##### Provided data #####

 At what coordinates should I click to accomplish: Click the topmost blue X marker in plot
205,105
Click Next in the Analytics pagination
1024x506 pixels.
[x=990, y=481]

#####
##### Provided data #####

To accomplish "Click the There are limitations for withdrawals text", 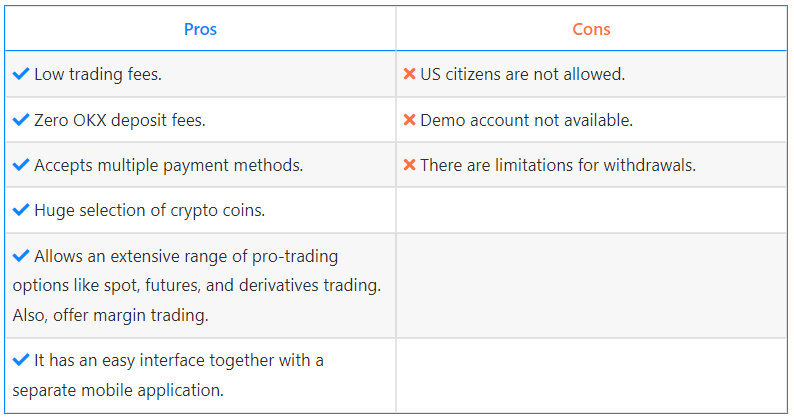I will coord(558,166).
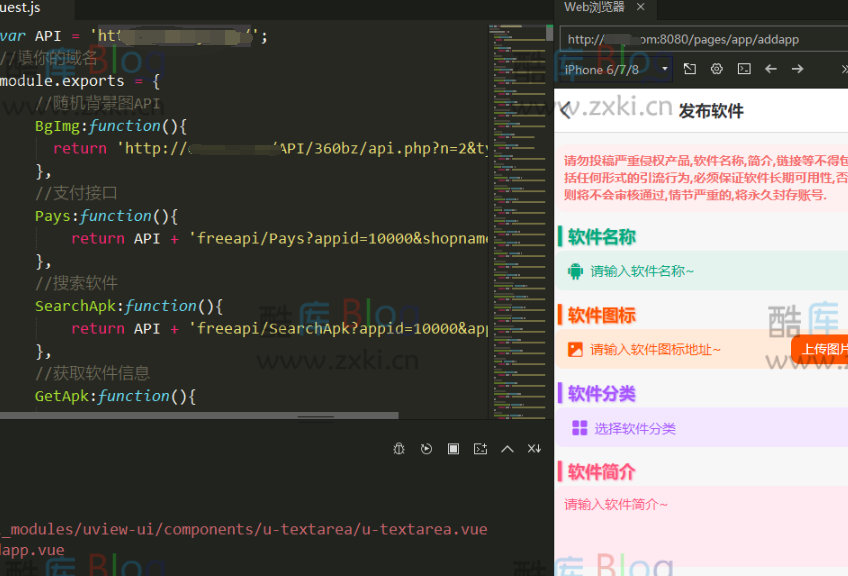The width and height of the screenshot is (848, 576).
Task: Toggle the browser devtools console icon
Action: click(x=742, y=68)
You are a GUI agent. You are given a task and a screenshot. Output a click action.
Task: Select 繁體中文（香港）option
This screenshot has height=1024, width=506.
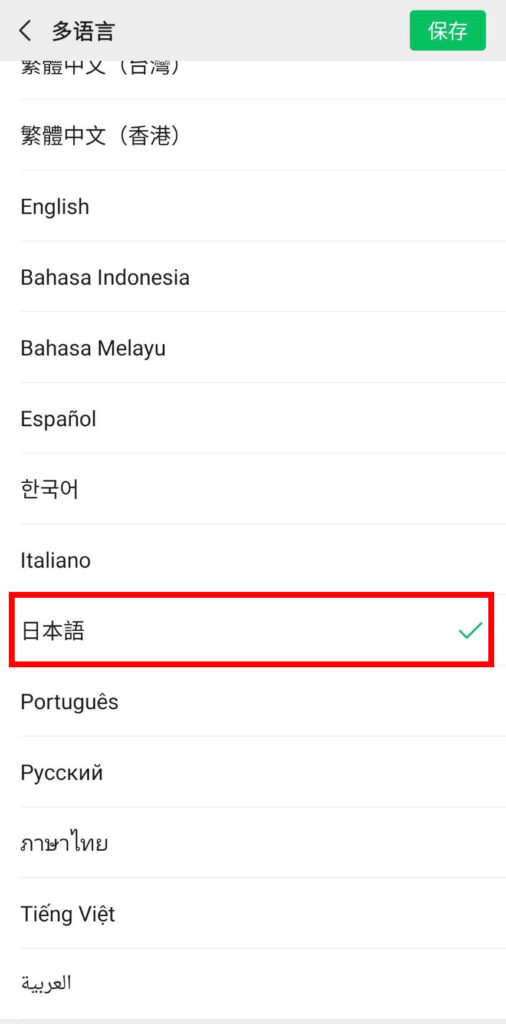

#####
##### Provided data #####

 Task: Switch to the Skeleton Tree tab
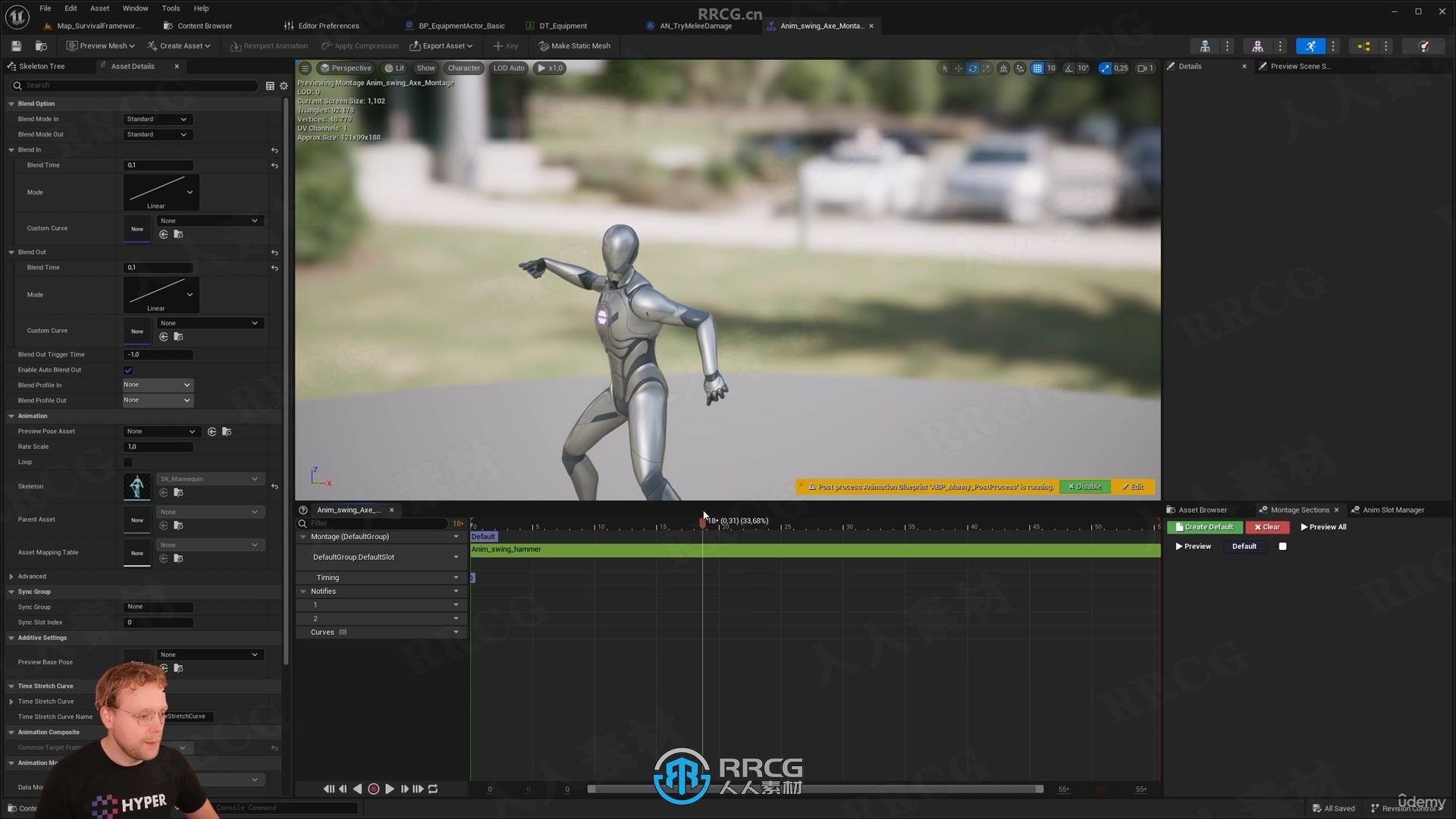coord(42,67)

#####

• _Task instructions_:
Using the data above, reproduce exactly the lines between those holding "Task: Select 繁體中文（香港）option" and "This screenshot has height=1024, width=506.", inclusive, and no others.

• _Written answer_:
Task: Select 繁體中文（香港）option
This screenshot has height=1024, width=506.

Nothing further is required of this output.